る者 人はその日の午後に来た道楽者の煙突|掃除人《そうじにん》をしあわせものだと言っていた。
人間 (うめくように)芸術だ。たしかなものは芸術です。わたしはわたしの涙で顔料を溶かします。私の画布の中にこわれないたしかなものを塗りこみます。
顔蔽いせる者 ここまで来てはもうたしかなともたしかにないともわしは言わない。だが、お前はお前の病気のことを忘れはしまいな。
人間 片時も。あなたが私の健康を奪ってしまったのが私の不幸のはじまりでした。そしてあなたを知るはじまりでした。それからというもの私がどれほど苦しんでいるか!

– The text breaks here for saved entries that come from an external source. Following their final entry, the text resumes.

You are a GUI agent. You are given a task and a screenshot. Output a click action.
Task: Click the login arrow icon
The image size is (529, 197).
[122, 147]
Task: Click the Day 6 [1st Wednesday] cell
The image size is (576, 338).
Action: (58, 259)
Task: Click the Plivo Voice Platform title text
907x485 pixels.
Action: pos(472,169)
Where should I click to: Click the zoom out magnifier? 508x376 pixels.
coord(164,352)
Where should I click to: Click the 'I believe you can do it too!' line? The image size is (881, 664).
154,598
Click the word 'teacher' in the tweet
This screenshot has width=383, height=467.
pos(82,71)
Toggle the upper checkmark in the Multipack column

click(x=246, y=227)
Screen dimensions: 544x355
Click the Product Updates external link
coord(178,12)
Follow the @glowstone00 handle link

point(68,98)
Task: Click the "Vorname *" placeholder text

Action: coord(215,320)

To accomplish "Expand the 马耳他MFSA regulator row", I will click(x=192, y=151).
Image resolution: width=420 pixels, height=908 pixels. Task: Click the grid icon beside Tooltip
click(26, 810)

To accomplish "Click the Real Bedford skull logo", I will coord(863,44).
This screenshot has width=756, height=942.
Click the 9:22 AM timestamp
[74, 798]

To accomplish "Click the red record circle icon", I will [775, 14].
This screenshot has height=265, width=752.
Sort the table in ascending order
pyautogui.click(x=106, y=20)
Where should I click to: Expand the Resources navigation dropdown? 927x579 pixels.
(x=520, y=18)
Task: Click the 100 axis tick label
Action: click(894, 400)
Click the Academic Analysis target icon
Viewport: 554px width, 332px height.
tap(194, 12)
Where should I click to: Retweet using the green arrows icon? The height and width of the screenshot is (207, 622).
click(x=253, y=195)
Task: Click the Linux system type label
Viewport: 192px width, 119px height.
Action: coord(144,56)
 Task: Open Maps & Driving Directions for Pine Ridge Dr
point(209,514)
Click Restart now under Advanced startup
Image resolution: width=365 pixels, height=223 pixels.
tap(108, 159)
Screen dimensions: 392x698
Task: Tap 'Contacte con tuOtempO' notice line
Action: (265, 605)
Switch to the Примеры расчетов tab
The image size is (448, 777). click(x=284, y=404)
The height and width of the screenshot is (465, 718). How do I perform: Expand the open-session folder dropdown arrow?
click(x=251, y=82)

顔蔽いせる者 お前の体温がもう二度高くなればお前は刷毛《はけ》を捨てねばなるまい。
人間 おゝ。
顔蔽いせる者 それは起こり得ぬ事だろうか。今だってお前は毎日熱が出るのではないか。
人間 祈りです。たしかなものは祈りです。私は寝床のなかで身動きもできなくとも目をつむって祈ることができます。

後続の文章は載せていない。